Records for this task:
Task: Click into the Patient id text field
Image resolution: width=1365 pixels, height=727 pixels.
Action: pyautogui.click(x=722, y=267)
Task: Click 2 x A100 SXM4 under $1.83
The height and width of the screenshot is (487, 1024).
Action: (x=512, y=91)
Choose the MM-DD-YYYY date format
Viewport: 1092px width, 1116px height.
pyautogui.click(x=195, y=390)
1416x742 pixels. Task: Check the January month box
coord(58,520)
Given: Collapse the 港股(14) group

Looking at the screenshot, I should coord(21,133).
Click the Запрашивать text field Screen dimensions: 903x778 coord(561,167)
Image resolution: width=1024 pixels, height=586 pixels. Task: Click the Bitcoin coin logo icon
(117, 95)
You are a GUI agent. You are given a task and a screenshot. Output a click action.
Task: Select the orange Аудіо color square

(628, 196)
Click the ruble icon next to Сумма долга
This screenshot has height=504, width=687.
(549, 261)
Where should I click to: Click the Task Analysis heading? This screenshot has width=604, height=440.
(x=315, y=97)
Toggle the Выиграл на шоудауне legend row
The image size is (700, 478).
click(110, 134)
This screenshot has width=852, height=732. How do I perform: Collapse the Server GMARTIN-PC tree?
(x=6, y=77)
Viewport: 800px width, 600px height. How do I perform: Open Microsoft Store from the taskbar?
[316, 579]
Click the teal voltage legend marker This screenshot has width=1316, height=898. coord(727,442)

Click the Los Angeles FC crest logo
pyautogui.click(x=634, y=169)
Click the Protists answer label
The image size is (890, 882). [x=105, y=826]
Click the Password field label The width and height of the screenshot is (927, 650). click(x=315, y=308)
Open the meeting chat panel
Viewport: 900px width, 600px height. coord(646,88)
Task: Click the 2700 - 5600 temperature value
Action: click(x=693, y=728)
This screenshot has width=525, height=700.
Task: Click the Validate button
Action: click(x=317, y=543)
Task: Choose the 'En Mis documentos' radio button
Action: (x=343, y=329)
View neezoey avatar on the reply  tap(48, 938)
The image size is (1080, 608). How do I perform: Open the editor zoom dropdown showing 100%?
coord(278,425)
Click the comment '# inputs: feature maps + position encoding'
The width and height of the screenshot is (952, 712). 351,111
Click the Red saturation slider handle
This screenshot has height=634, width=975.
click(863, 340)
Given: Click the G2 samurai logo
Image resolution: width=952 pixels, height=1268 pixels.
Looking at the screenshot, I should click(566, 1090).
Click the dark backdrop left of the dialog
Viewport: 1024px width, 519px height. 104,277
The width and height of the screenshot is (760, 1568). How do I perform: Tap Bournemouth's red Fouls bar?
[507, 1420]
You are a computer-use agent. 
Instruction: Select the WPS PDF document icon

Activity: Each line of the material above needs to be quoted exactly, please.

Result for this task:
Task: Click into the Patient id text field
Image resolution: width=1365 pixels, height=727 pixels.
Action: pyautogui.click(x=722, y=267)
Task: Click 2 x A100 SXM4 under $1.83
The height and width of the screenshot is (487, 1024).
Action: (x=512, y=91)
Choose the MM-DD-YYYY date format
Viewport: 1092px width, 1116px height.
pyautogui.click(x=195, y=390)
1416x742 pixels. Task: Check the January month box
coord(58,520)
Given: Collapse the 港股(14) group

Looking at the screenshot, I should coord(21,133).
Click the Запрашивать text field Screen dimensions: 903x778 coord(561,167)
Image resolution: width=1024 pixels, height=586 pixels. Task: Click the Bitcoin coin logo icon
(117, 95)
You are a GUI agent. You are given a task and a screenshot. Output a click action.
Task: Select the orange Аудіо color square

(628, 196)
Click the ruble icon next to Сумма долга
This screenshot has height=504, width=687.
(549, 261)
Where should I click to: Click the Task Analysis heading? This screenshot has width=604, height=440.
(x=315, y=97)
Toggle the Выиграл на шоудауне legend row
The image size is (700, 478).
click(110, 134)
This screenshot has width=852, height=732. How do I perform: Collapse the Server GMARTIN-PC tree?
(x=6, y=77)
Viewport: 800px width, 600px height. How do I perform: Open Microsoft Store from the taskbar?
[316, 579]
Click the teal voltage legend marker This screenshot has width=1316, height=898. coord(727,442)

Click the Los Angeles FC crest logo
pyautogui.click(x=634, y=169)
Click the Protists answer label
The image size is (890, 882). [x=105, y=826]
Click the Password field label The width and height of the screenshot is (927, 650). click(x=315, y=308)
Open the meeting chat panel
Viewport: 900px width, 600px height. coord(646,88)
Task: Click the 2700 - 5600 temperature value
Action: click(x=693, y=728)
This screenshot has width=525, height=700.
Task: Click the Validate button
Action: click(x=317, y=543)
Task: Choose the 'En Mis documentos' radio button
Action: (x=343, y=329)
View neezoey avatar on the reply  tap(48, 938)
The image size is (1080, 608). How do I perform: Open the editor zoom dropdown showing 100%?
coord(278,425)
Click the comment '# inputs: feature maps + position encoding'
The width and height of the screenshot is (952, 712). 351,111
Click the Red saturation slider handle
This screenshot has height=634, width=975.
click(863, 340)
Given: Click the G2 samurai logo
Image resolution: width=952 pixels, height=1268 pixels.
Looking at the screenshot, I should click(566, 1090).
Click the dark backdrop left of the dialog
Viewport: 1024px width, 519px height. 104,277
The width and height of the screenshot is (760, 1568). How do I perform: Tap Bournemouth's red Fouls bar?
[507, 1420]
You are a computer-use agent. 
Instruction: Select the WPS PDF document icon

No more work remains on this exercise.